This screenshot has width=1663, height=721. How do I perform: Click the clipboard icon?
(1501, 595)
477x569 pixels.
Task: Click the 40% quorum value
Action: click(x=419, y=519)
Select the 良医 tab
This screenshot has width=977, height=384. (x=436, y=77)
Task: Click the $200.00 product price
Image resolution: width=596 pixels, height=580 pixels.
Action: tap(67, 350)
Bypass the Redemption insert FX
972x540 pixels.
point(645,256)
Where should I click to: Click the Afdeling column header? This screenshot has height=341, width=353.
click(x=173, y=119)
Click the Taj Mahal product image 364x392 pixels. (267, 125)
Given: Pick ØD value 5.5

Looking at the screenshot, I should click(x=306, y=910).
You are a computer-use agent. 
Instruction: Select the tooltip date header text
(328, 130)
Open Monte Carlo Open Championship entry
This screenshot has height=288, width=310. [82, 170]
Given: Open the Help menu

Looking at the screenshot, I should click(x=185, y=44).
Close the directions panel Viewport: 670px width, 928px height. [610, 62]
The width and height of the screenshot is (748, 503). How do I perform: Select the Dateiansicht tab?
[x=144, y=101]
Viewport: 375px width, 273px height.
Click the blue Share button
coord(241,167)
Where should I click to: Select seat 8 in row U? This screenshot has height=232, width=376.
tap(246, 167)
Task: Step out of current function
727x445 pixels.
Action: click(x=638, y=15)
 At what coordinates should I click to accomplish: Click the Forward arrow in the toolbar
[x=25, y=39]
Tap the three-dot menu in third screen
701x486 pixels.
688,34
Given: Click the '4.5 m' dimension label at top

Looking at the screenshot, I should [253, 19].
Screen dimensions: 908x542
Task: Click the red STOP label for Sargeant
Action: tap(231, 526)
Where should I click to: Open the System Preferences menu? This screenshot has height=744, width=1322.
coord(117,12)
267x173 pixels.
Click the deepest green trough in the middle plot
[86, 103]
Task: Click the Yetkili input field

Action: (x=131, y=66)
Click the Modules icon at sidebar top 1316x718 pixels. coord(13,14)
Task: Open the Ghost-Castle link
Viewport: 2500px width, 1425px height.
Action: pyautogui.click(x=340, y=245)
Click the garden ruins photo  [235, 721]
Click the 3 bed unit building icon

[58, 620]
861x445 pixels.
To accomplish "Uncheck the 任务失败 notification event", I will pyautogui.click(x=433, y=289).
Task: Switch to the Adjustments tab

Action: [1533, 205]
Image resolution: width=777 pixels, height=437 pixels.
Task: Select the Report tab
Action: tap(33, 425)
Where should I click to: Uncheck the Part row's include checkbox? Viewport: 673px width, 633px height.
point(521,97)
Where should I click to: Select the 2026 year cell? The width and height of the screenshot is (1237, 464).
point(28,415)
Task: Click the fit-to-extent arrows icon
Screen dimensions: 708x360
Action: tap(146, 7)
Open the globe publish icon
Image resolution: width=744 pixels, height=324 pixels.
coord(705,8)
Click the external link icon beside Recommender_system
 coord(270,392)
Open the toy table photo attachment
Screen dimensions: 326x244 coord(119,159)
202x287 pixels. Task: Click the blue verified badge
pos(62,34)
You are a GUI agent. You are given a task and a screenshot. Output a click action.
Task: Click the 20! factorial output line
_ _ _ _
Quote the rows from the line containing "202x287 pixels. Task: Click" through the end of the rows, keeping every line as it stands.

202x287 pixels. Task: Click the blue verified badge
pos(62,34)
You are a GUI agent. You are given a task and a screenshot. Output a click action.
Task: Click the 20! factorial output line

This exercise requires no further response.